Sobre o chão que acolheu meus pés, por vezes alegres e cambaleantes, por vezes cansados ou doloridos, o chão que me conforta nesta terra que não é a minha, um rato de esgoto qualquer passeia.  Não se importa com meus versos, meus constantes pesadelos, meu travesseiro, o terço sobre a janela ou meu medo de estar só. É alheio aos estoques de biscoitos ruins, berinjela e limão na mesma cozinha que ele habita, fantasmas da minha constante obsessão com peso. Eu odiei o rato. Odiei, gritei por três dias. Fiquei excessiva como estou hoje com as palavras, cheia de alardes, porque na minha vida exista um rato, um não-autorizado rato.

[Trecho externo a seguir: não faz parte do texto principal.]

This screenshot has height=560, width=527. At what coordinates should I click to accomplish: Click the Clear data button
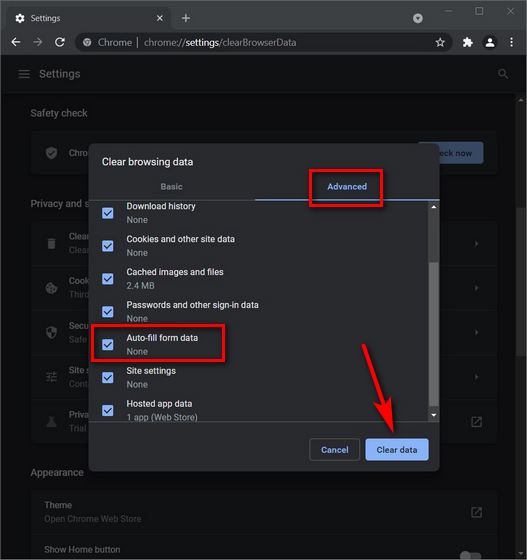[397, 450]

 Um rato fez-me perceber a tirania que é viver. Não importa meu repertório, o grande discurso, se o amor de Deus é infinito: ratos, obrigações, álcool, o fisiológico, nos subjugam. Um fio condutor, uma linha tênue me permite existir, e por vezes existir miseravelmente. É dura a existência porque precisamos retirar as cutículas e pintar as unhas. É assustadora a quantidade de sódio nos alimentos. Quando chove, assusta-me ficar só nessa casa de porta e janelas tão próximas da rua.
São João del Rei choveu por dias a fio. Aqui dentro chove há meses. Esqueci-me do grande porquê. E dos pequenos também. Não entendi mais meu imenso gosto por cheiro de café. Não falei pelas manhãs, "obrigado Senhor, pelo dia que nasce pra mim e pelos meus", não coloquei-me em silêncio apaixonado diante do Sacrário. Perdi a hora de voltar para casa, tomei chuva sem nenhuma graça. Desapaixonei-me das pessoas, da palavra "largo", e dos mistérios dos sinos.

Então isso é tudo que tenho feito. Arrastado-me entre os campus Tancredo Neves e Santo Antônio, entre a Avenida Leite de Castro e Paulo Freitas, entre o Sales e a padaria, achando estes nomes próprios rudes demais. Ônibus. Horário. História do Jornalismo. Por vezes, saí sob uma ignorante chuva sem freios, sem zelo pelas pessoas que sofridamente cumprem suas sinas. E pensar que fui eu que cavei todas as minhas.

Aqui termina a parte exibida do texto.